● **Exercise details**
The lines below, from the one holding "Instruction: Open Configure" through the final line, are to be copied exactly, with no other lines and no pictures.

Pixel coordinate grounding data
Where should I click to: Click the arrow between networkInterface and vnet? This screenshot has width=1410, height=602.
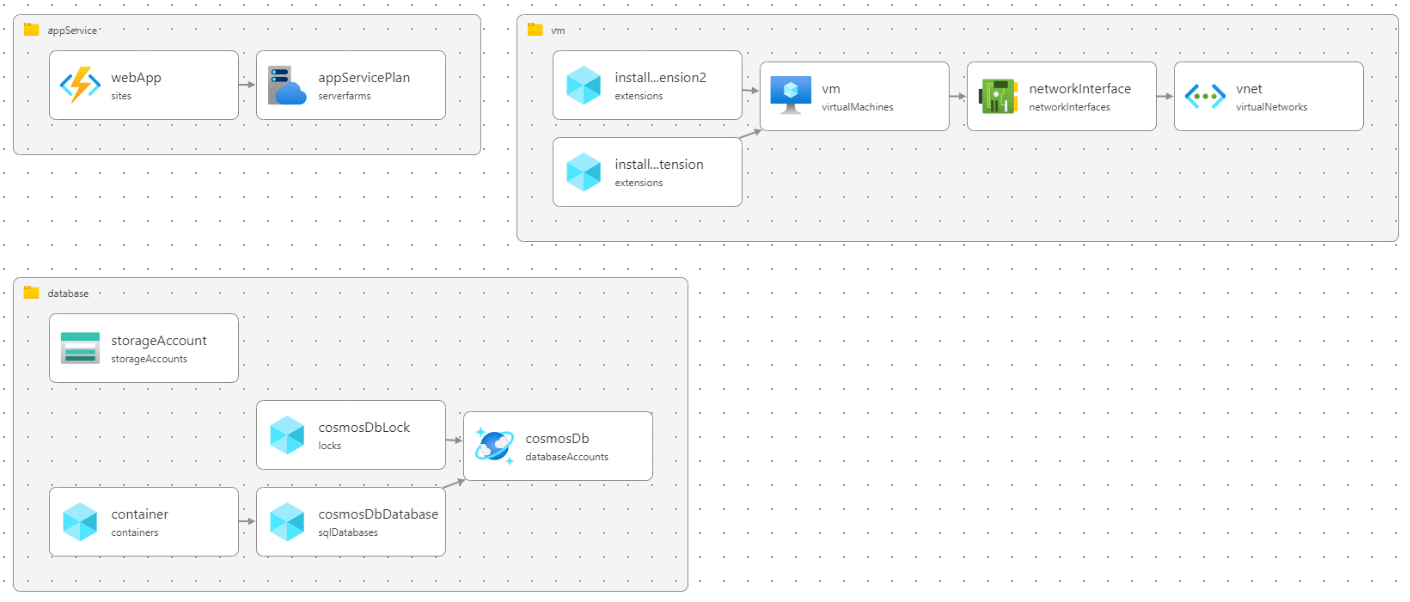tap(1165, 96)
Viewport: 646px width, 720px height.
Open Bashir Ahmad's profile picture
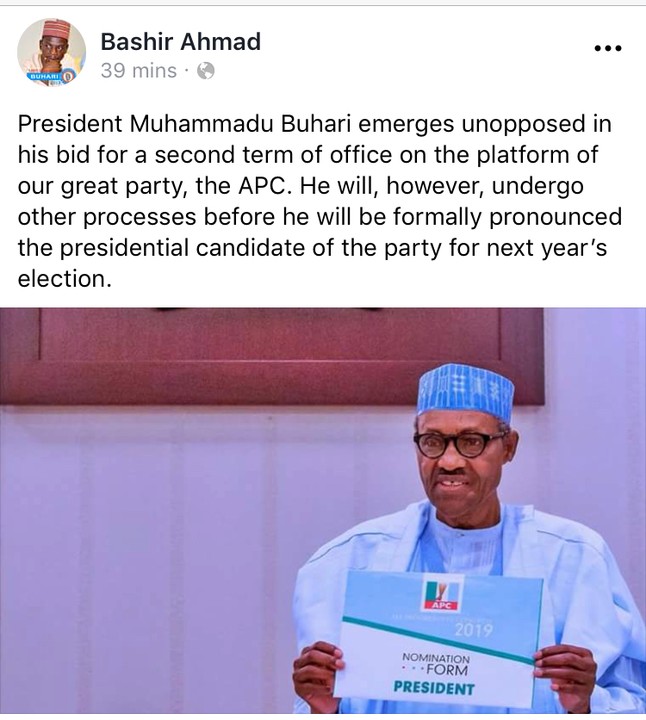tap(51, 52)
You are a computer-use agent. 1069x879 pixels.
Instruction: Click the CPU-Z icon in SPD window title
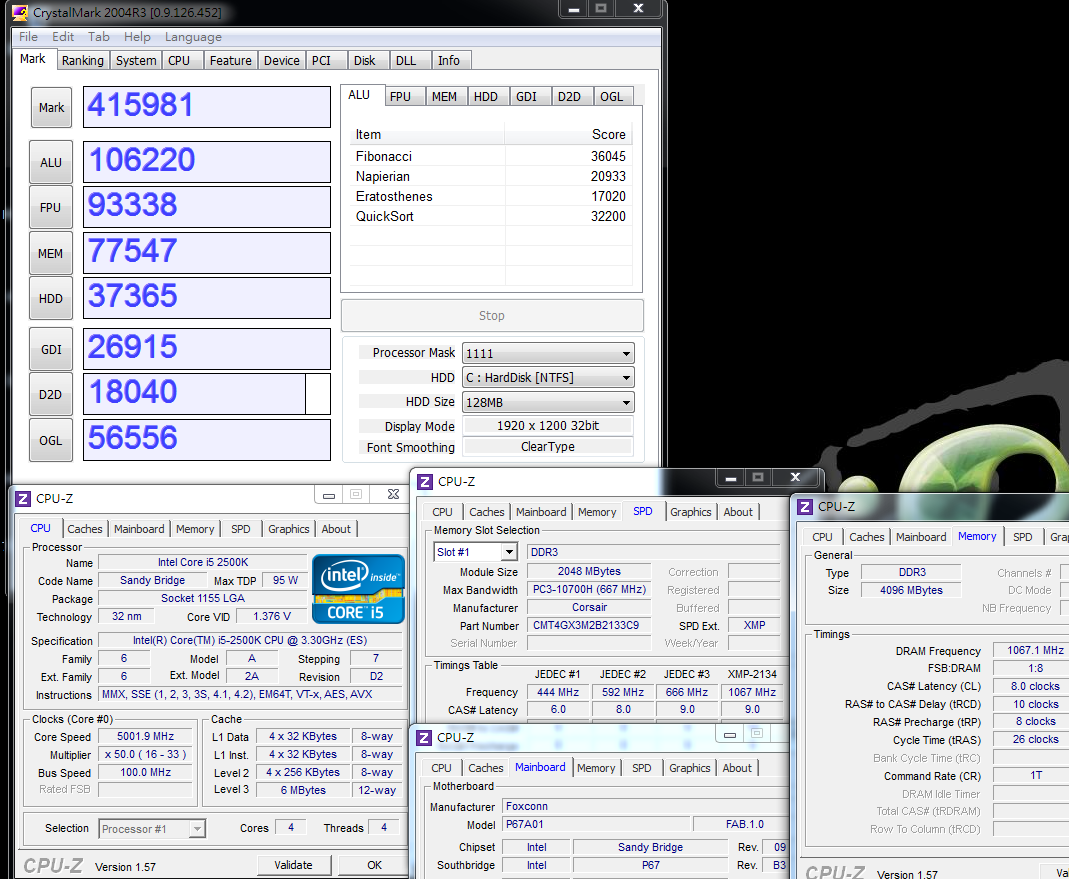pyautogui.click(x=425, y=482)
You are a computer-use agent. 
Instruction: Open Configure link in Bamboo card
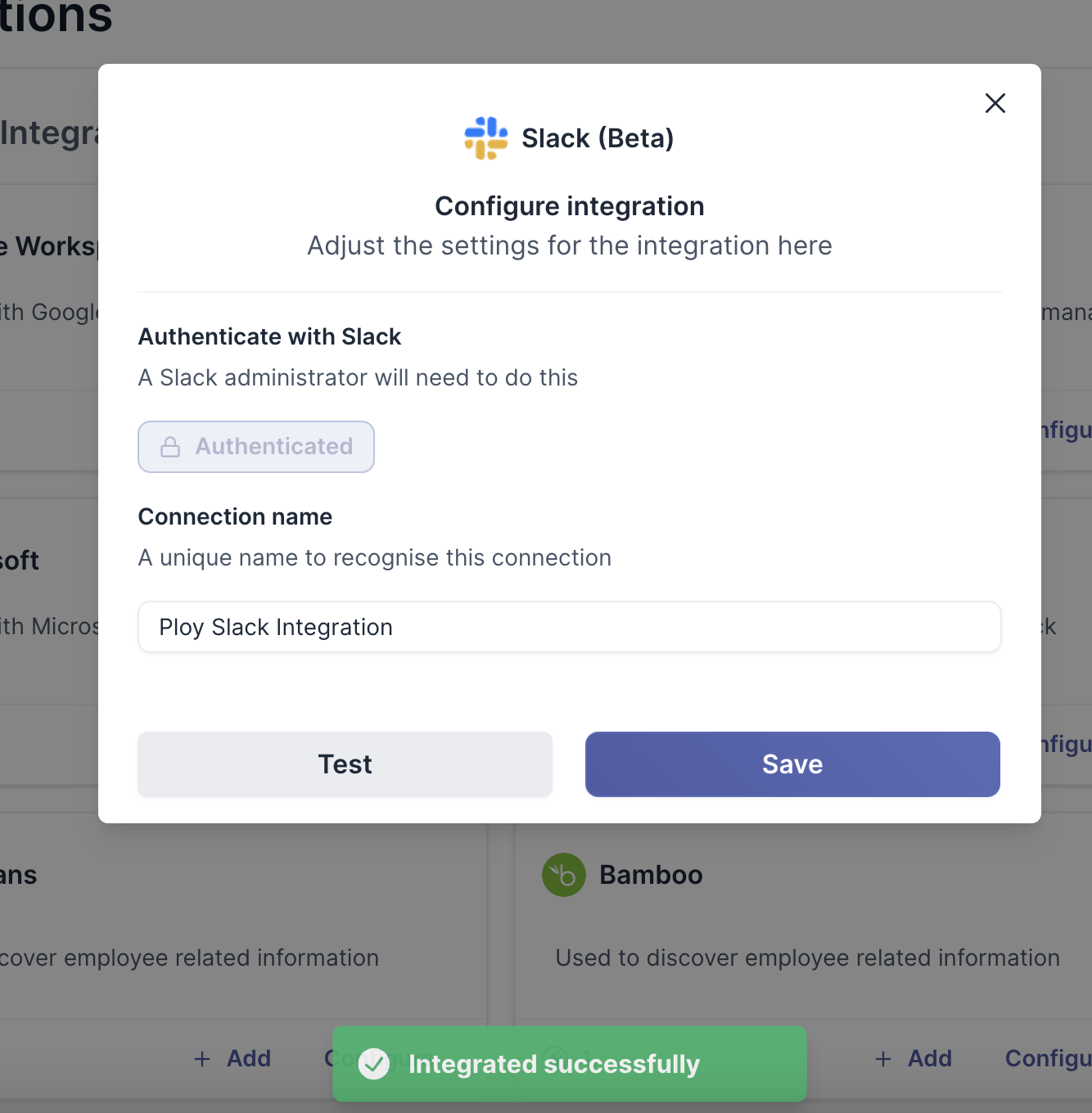point(1047,1059)
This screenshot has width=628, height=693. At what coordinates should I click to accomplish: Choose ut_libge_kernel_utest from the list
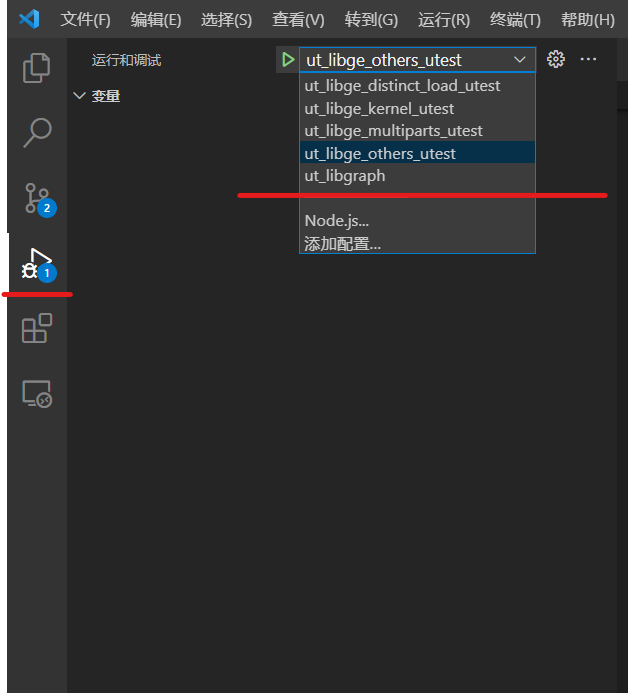(379, 108)
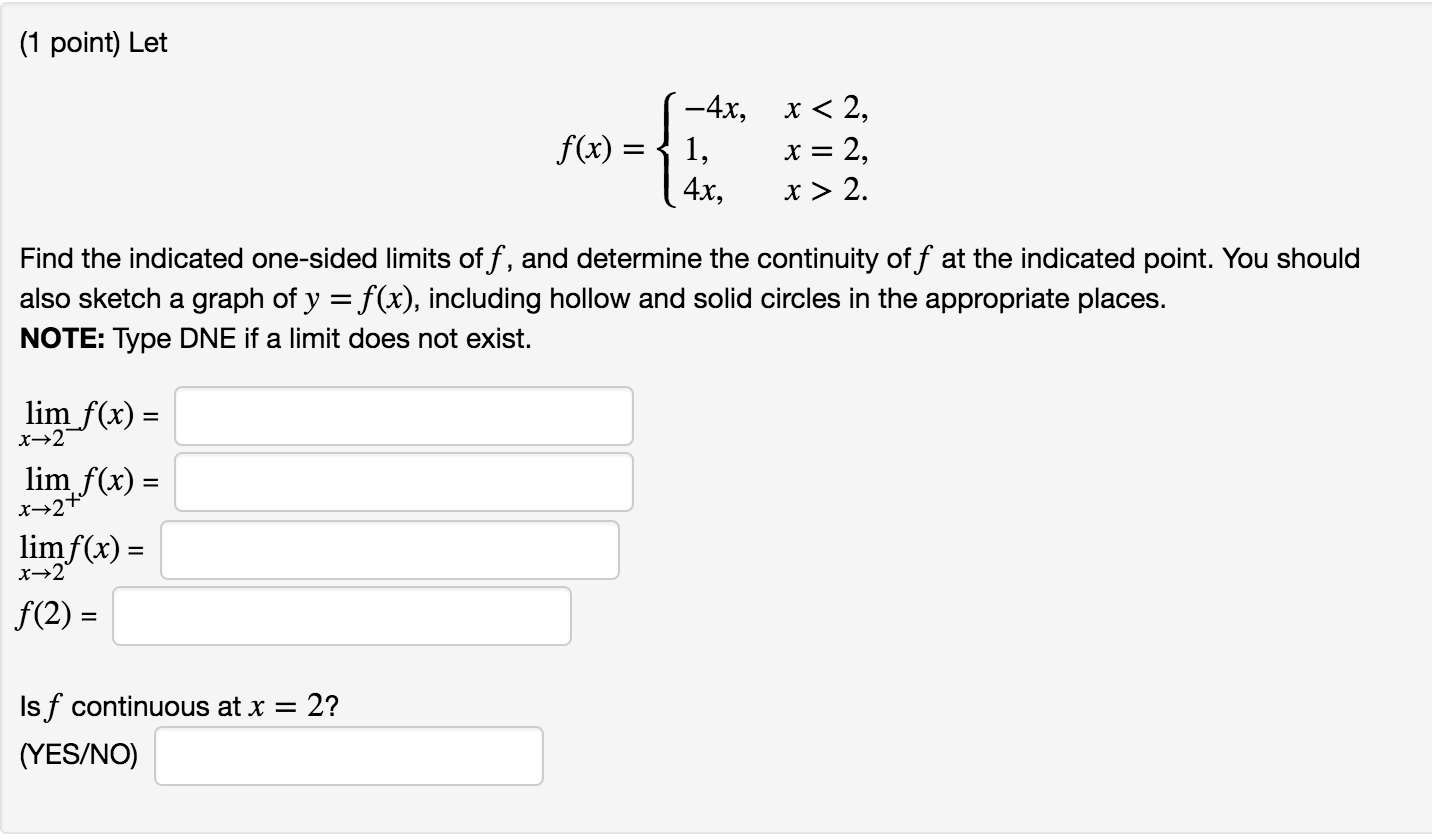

● **Answer to this problem**
Instruction: Open Configure link in Bamboo card
point(1047,1059)
This screenshot has width=628, height=693. At what coordinates should I click to accomplish: Choose ut_libge_kernel_utest from the list
(379, 108)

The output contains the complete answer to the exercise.